We have access to an abundance of sex apps that allow us to indulge in sexual activity at literally any time, any place. Has that redefined the way we perceive porn and encounters between humans generally?
The internet and new mobile technologies have definitely given birth to a revolution in the sphere of human relationships—at no previous point in history have so many people produced and shared their own amateur porn films and imagery. Pornography is becoming a medium that generates new configurations of intimacies; it offers novel possibilities for people to experiment and engage with one another. Notwithstanding, often these relationships are fragile and unfulfilling.
What would your advice be for someone who’s seeking sexual exploration yet fears this exact fragility both on- and offline?

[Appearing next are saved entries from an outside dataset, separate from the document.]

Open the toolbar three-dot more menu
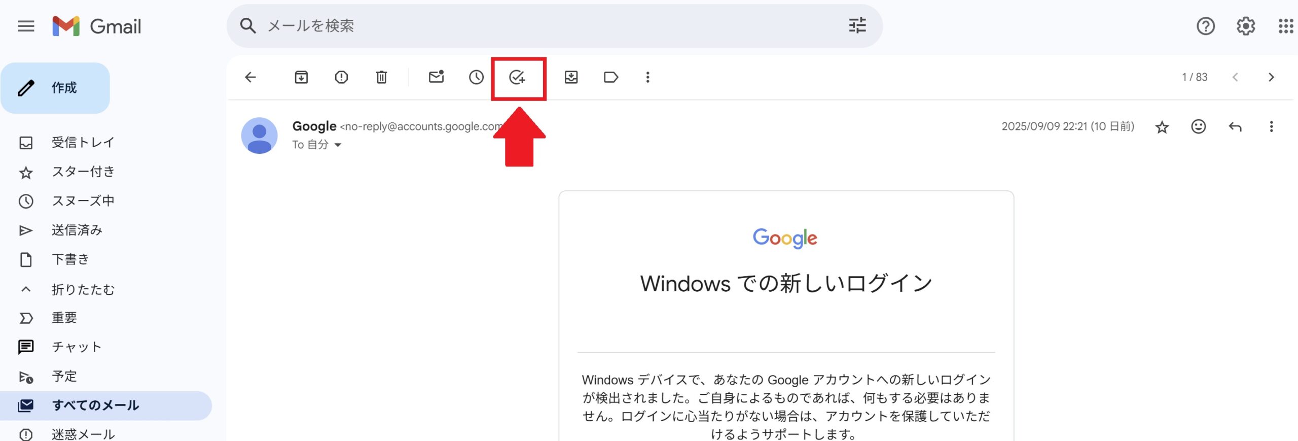This screenshot has height=441, width=1298. click(x=647, y=77)
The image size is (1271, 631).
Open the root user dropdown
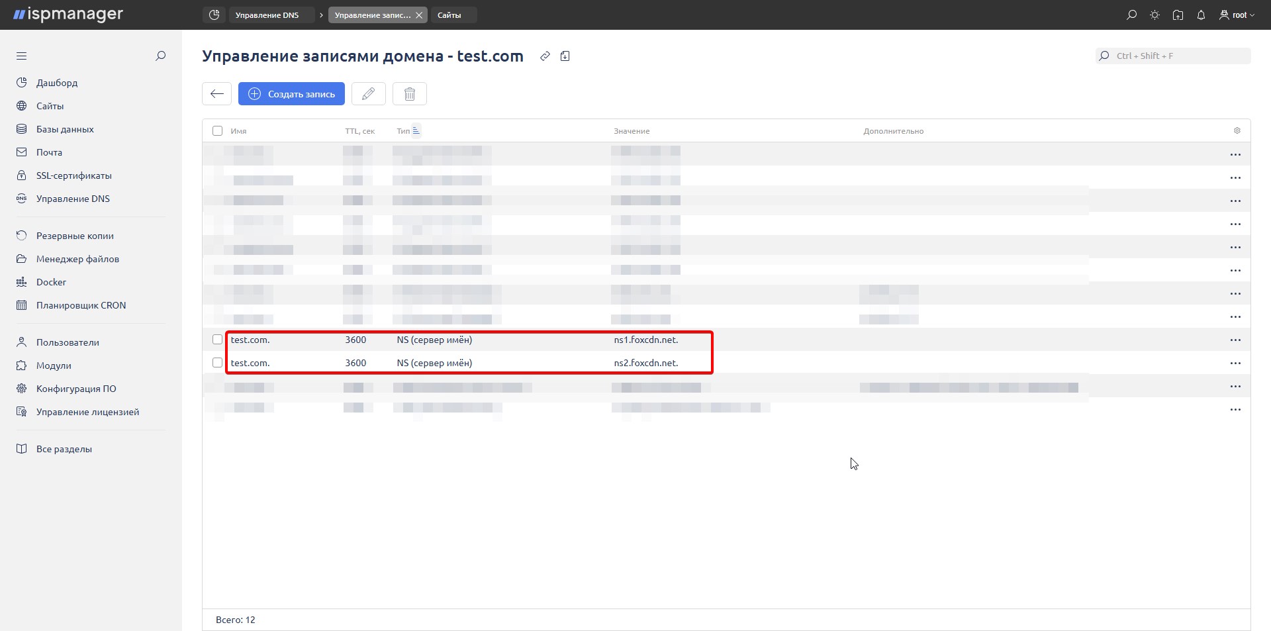(1237, 15)
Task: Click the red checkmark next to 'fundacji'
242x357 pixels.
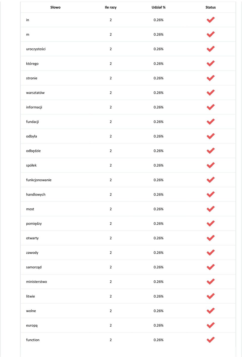Action: tap(210, 122)
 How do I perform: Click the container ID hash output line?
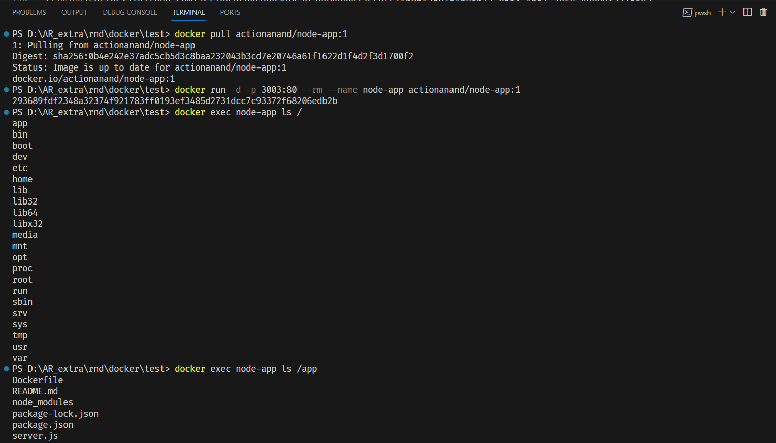click(175, 100)
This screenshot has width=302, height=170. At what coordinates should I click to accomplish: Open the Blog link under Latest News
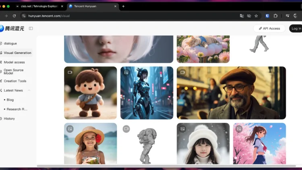pyautogui.click(x=10, y=100)
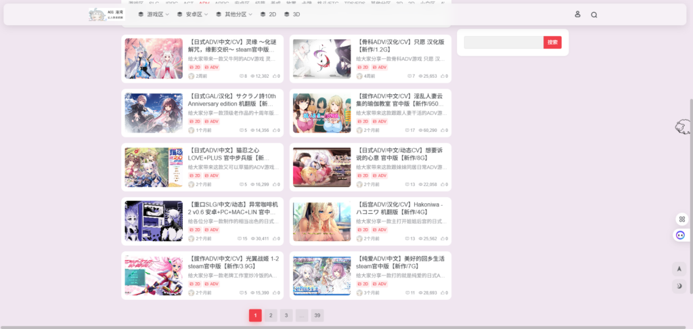The width and height of the screenshot is (693, 329).
Task: Expand the 游戏区 dropdown menu
Action: [x=154, y=14]
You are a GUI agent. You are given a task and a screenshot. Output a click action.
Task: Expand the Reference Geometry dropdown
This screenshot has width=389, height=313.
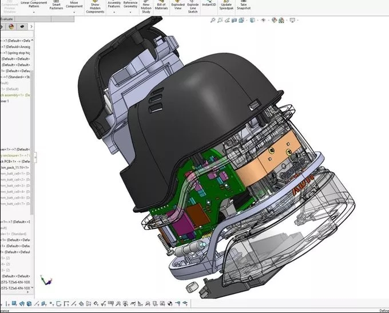pyautogui.click(x=130, y=13)
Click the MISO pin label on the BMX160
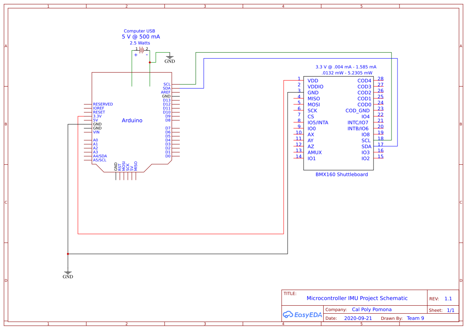This screenshot has height=330, width=467. click(x=313, y=99)
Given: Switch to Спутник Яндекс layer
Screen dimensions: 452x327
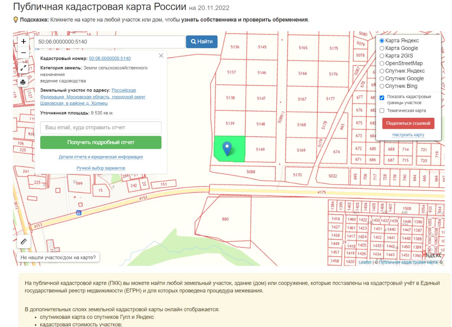Looking at the screenshot, I should (x=382, y=71).
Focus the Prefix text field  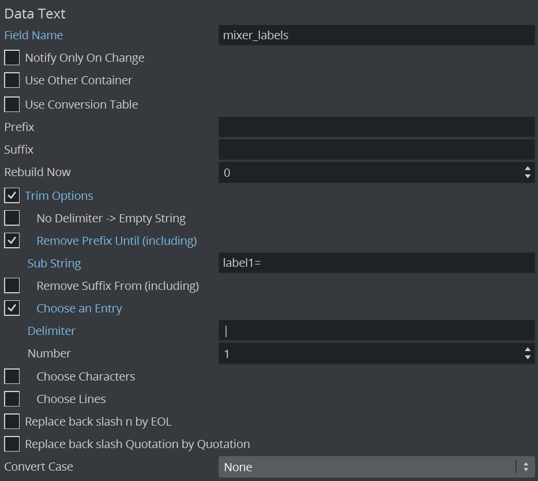point(377,127)
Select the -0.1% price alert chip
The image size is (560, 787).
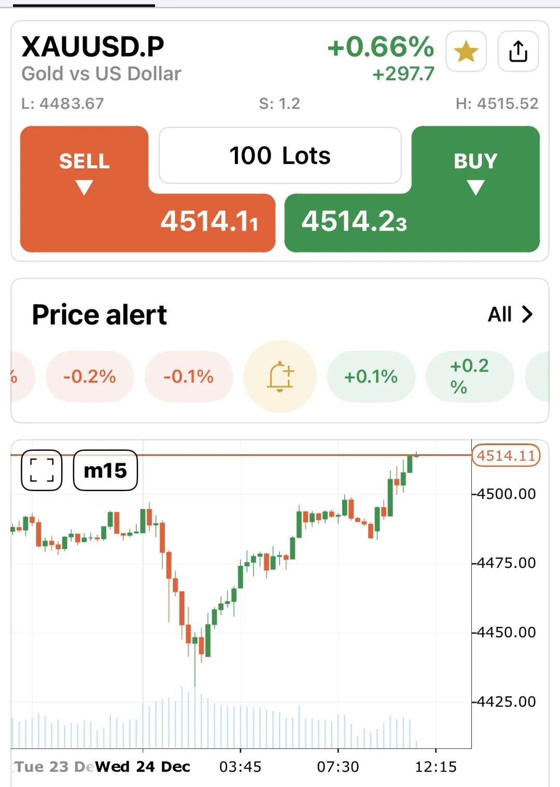pos(189,376)
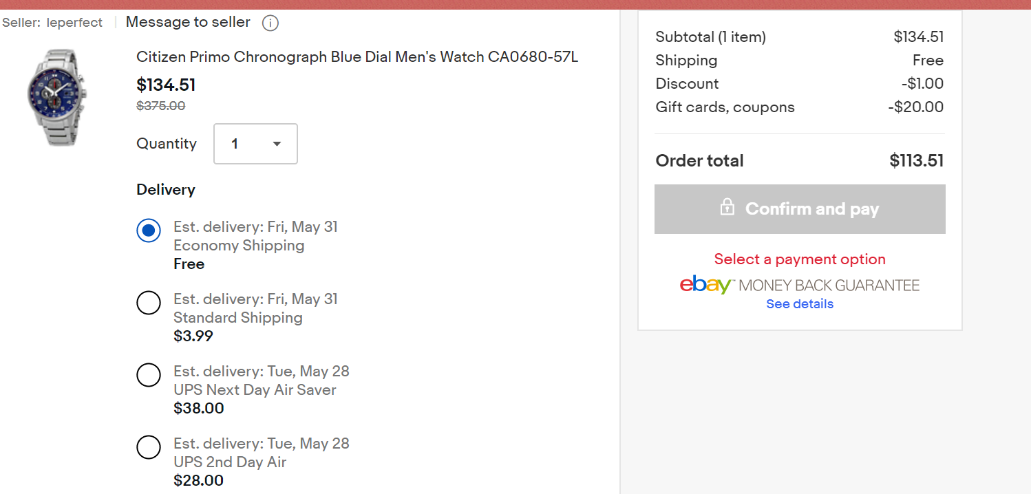This screenshot has width=1031, height=494.
Task: Click the MONEY BACK GUARANTEE text
Action: [829, 286]
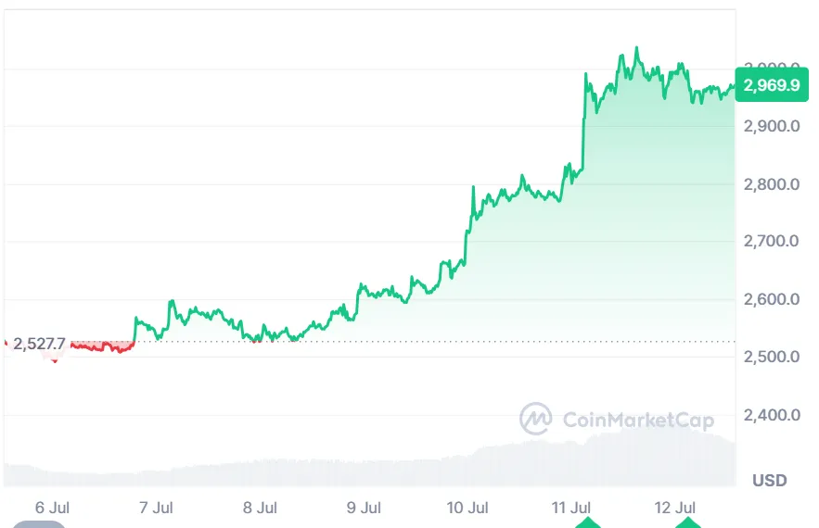Click the 2,900.0 price axis label
819x528 pixels.
point(772,126)
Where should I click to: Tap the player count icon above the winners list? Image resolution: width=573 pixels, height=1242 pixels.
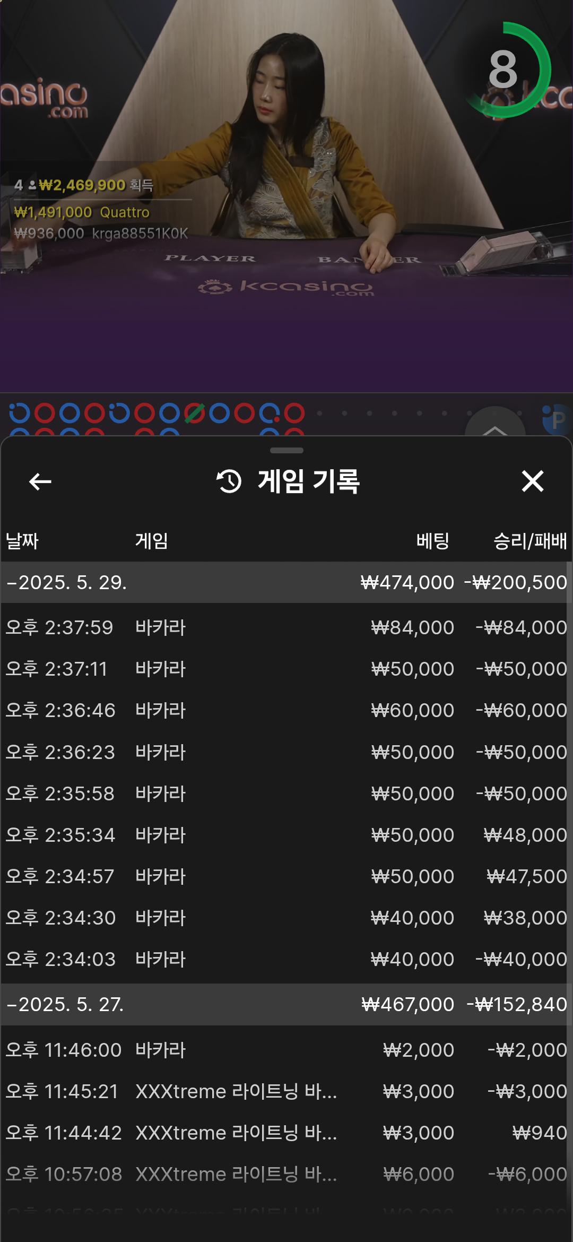(32, 185)
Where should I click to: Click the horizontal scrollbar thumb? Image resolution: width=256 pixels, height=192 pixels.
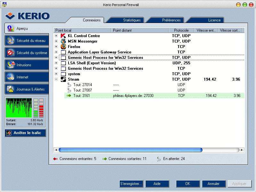131,150
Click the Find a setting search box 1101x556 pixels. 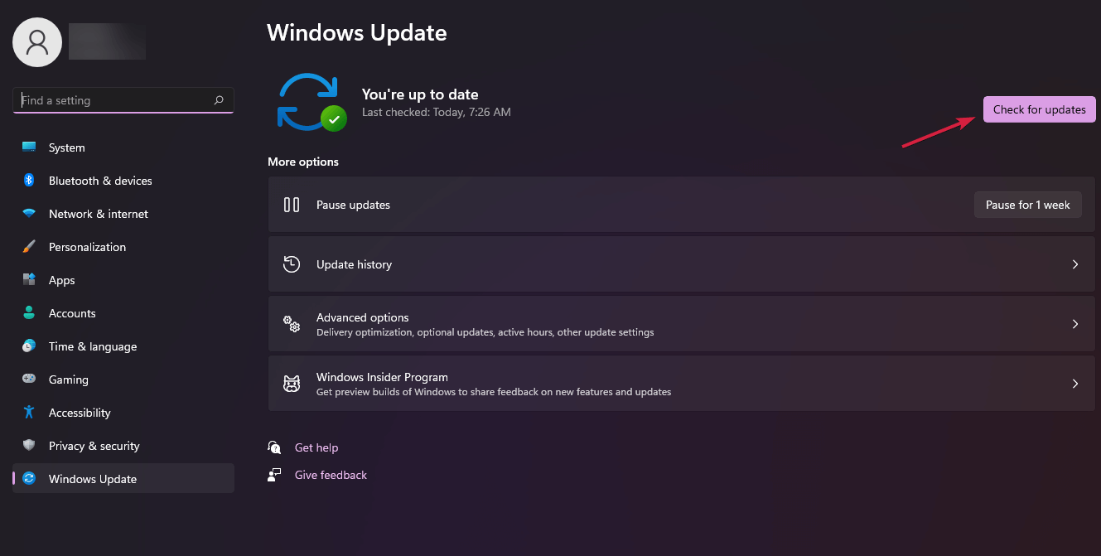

Keep your mind open, but don’t force yourself into anything you’ll later regret. Experimenting isn’t about trying everything—it’s about understanding that there are more options available. Also, being sexually liberated doesn’t mean being promiscuous. People should have as many different partners as they want, but only if that’s their own choice and preference. So, never feel that you have to seek different partners all the time in order to reach sexual liberation. The journey should start with you, and then evolve to meeting others.